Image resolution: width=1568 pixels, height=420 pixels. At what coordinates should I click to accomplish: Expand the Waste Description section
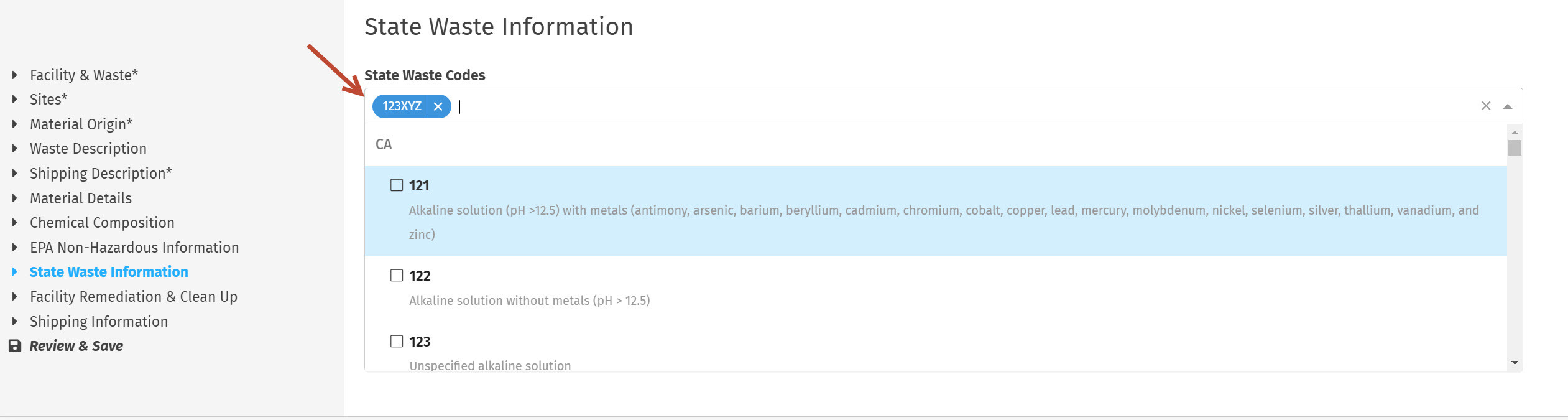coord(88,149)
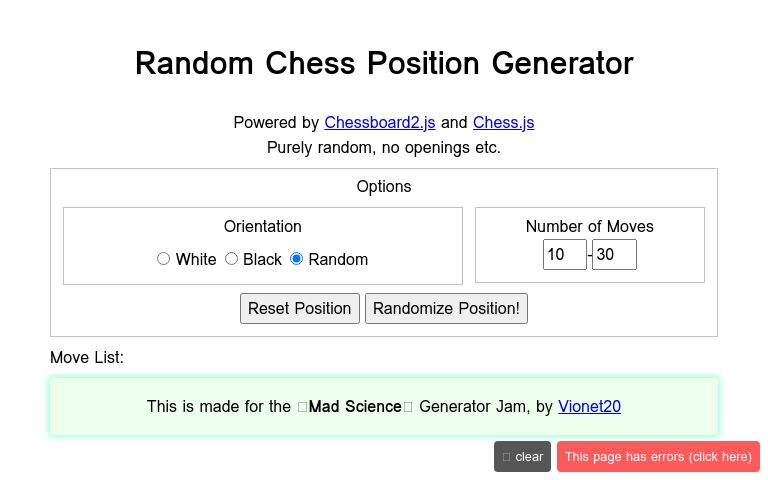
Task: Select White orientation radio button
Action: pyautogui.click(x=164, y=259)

-------------------------

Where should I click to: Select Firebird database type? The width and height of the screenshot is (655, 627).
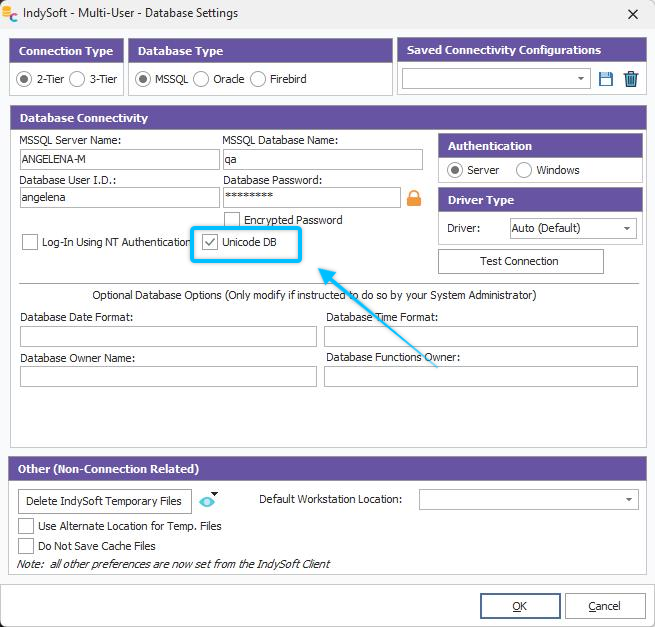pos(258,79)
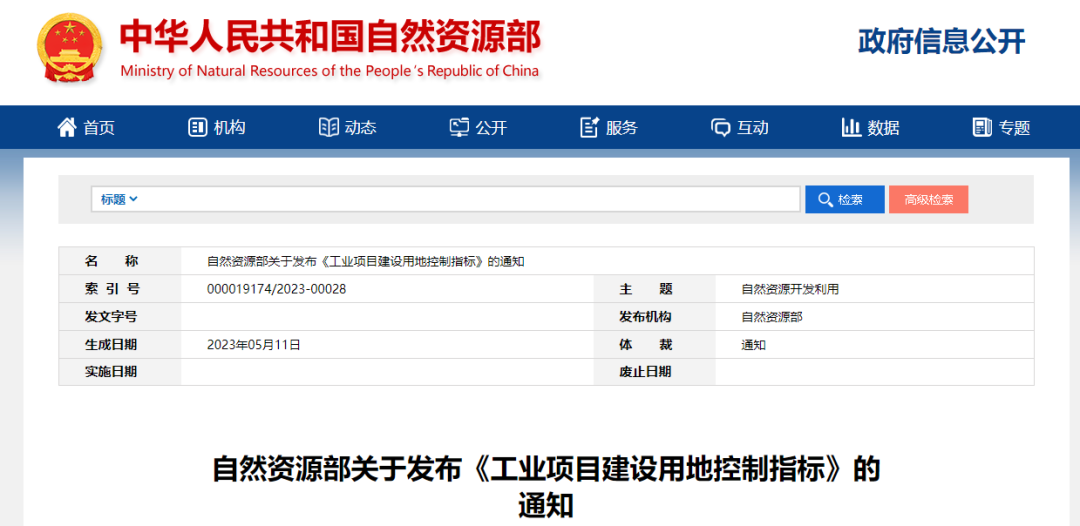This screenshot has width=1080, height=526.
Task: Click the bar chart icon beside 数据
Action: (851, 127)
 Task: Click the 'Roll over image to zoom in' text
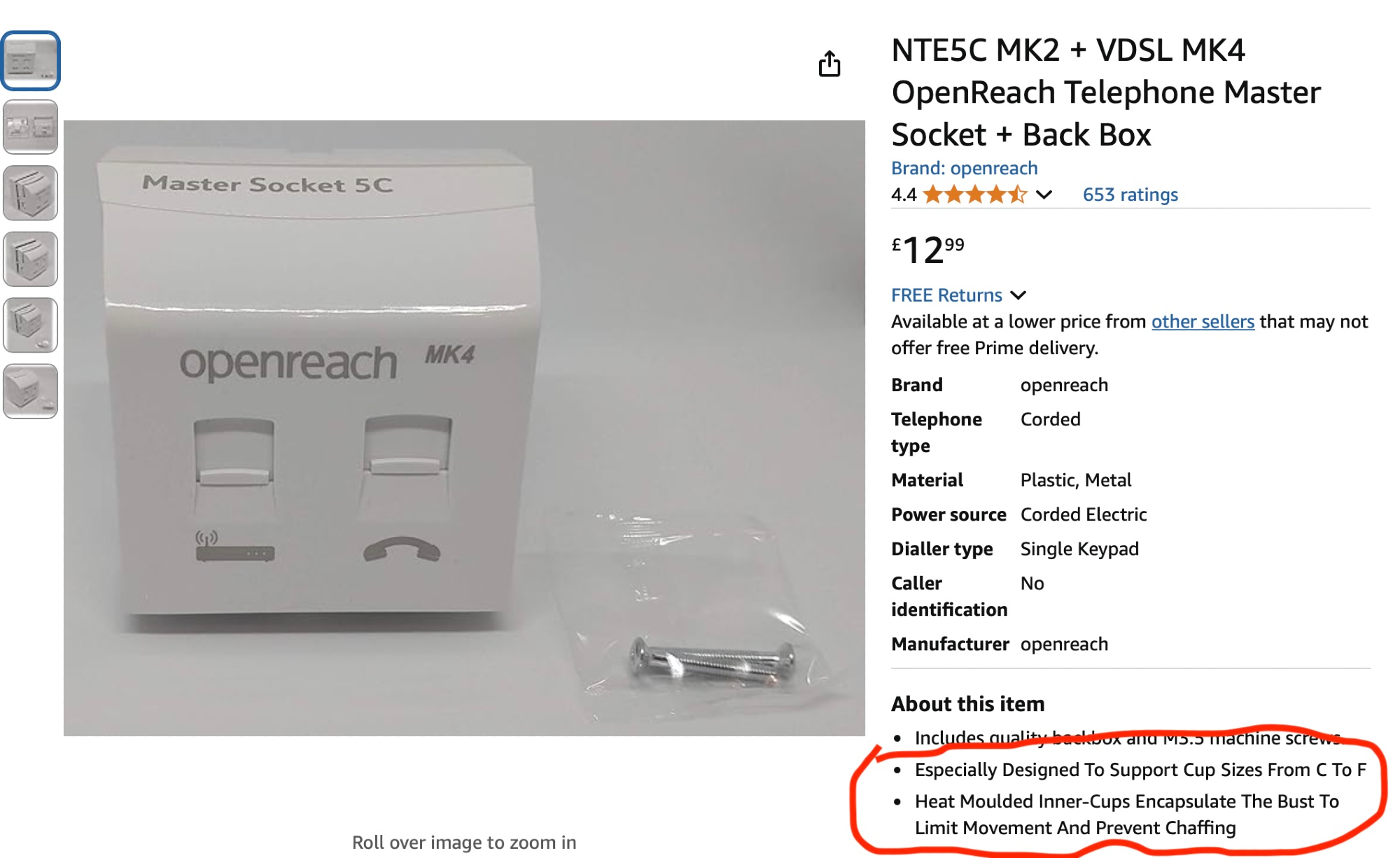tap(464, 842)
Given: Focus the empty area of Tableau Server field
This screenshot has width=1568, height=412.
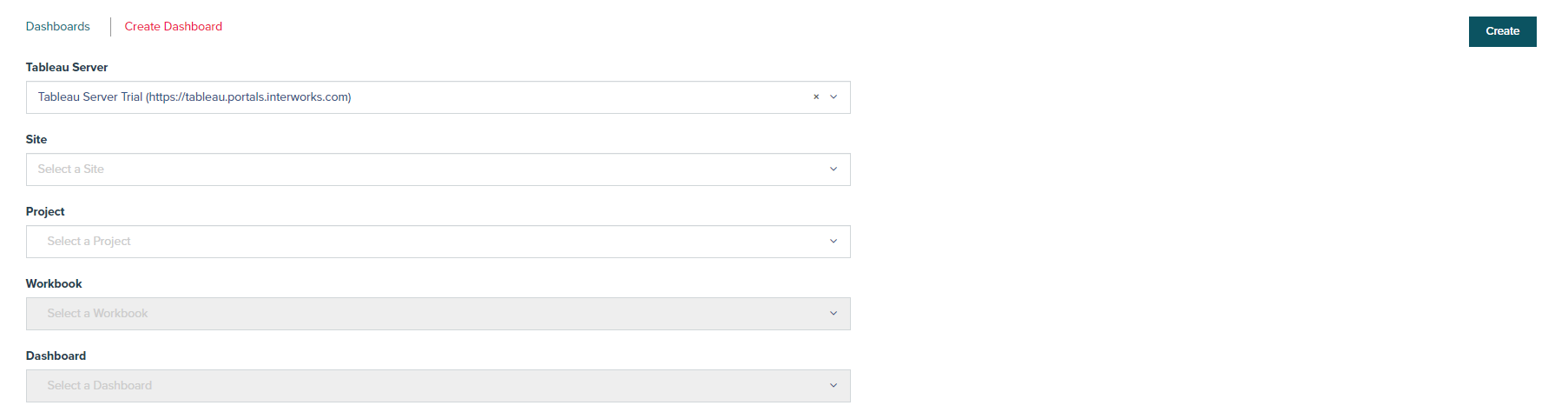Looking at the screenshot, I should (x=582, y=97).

-------------------------

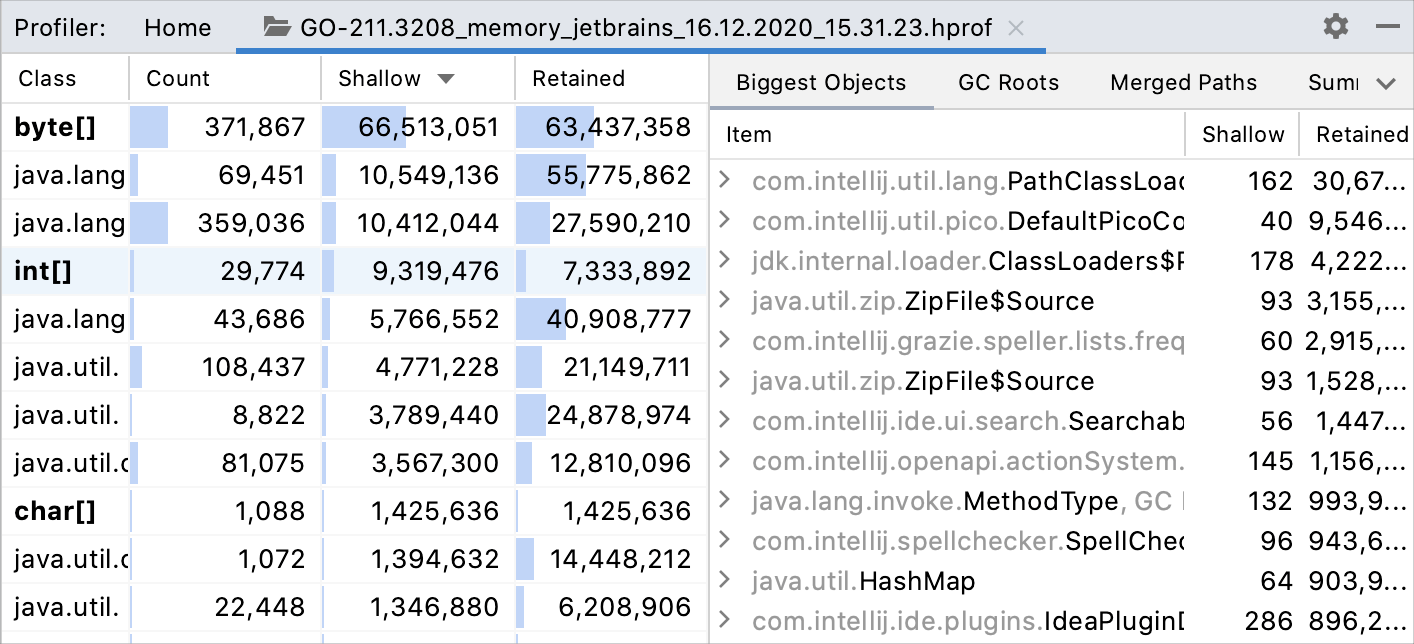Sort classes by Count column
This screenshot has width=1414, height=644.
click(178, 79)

-------------------------

YOUR INSTRUCTIONS: Quote the lines above exactly, starting with the one that has "Where should I" and ending with the one that has "Given: Focus the"; drop the pictures and include nothing else.

TASK OUTPUT:
Where should I click to: Select Firebird database type? The width and height of the screenshot is (655, 627).
pos(258,79)
This screenshot has width=1080, height=526.
Task: Click the bar chart icon beside 数据
Action: (851, 127)
 Task: Click the 'Roll over image to zoom in' text
tap(464, 842)
Given: Focus the empty area of Tableau Server field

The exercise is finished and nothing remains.